The bright future of well-funded diversity departments and their growing cost to corporate budgets can be anticipated by looking at what some of the most converged corporations in the United States are doing. In 2015, Intel announced a $300 million commitment to diversity, pledging to spend $60 million per year by 2020 in order to establish a $300 million fund to be used by 2020 to improve the diversity of the company’s work force.
This expensive program was supplemented by Intel Capital’s Diversity Initiative, which at $125 million, is “the largest venture capital resource ever created to focus on underrepresented entrepreneurs.”

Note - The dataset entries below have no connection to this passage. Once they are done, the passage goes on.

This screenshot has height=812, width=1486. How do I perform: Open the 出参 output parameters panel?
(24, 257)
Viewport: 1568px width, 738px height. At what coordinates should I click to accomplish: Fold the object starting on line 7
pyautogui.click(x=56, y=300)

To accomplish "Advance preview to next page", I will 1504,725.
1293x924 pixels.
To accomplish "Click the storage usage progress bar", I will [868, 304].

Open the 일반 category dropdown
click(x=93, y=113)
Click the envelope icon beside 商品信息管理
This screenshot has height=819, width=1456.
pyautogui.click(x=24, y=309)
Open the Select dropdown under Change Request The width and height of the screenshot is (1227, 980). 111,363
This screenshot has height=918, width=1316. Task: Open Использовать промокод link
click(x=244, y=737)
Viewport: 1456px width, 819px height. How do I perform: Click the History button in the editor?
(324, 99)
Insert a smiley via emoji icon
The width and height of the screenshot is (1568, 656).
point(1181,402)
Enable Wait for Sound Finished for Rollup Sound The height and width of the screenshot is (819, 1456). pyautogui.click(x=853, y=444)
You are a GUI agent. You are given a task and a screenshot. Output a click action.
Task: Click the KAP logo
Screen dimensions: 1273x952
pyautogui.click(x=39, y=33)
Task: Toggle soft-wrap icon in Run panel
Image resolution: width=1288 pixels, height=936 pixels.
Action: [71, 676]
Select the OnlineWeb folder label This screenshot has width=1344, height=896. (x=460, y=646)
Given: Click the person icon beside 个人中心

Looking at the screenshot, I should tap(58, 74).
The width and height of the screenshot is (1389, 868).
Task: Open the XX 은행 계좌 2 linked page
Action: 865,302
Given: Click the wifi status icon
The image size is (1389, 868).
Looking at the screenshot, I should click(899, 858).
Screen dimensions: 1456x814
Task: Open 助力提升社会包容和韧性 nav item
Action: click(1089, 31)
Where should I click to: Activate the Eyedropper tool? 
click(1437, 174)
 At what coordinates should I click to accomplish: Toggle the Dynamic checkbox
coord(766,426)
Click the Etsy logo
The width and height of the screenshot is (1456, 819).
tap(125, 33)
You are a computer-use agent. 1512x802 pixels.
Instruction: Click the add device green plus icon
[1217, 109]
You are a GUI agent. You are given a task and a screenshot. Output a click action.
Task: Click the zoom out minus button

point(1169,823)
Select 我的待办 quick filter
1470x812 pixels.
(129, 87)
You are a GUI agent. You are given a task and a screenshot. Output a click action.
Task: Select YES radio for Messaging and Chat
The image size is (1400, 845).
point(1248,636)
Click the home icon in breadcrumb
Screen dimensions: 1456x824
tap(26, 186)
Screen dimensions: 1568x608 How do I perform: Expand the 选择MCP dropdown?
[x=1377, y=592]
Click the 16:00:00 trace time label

Although these costs are relatively small, the primary problem with diversity departments is that they represent a one-hundred percent pure waste of corporate resources. They simply do not deliver even the most basic results that one might expect from them.
Corporate Cancer, Vox Day
The results delivered by diversity departments don’t necessarily deliver the results promised by those who encouraged the mass entry of vibrants into the corpocracy.
On Feb. 18, an Arizona man allegedly beat his coworker to death with a baseball bat in the cafeteria of an Intel building. According to the New York Post, 50-year-old Derrick Simmons was arrested after he attacked a coworker with a bat, knife, and hatchet at the Intel Ocotillo Campus cafeteria.
Witnesses told police in the court paperwork that after the night shift employees left, Simmons approached a man at the table and allegedly hit him multiple times with a baseball bat.
Chandler police found one person dead with fatal brutal force trauma injuries and another person injured. The second victim was injured after confronting Simmons.
Strangely enough, an increase in the number of employees being beaten to death by baseball-wielding vibrants was never listed among the benefits of increased diversity by corporate diversity advocates.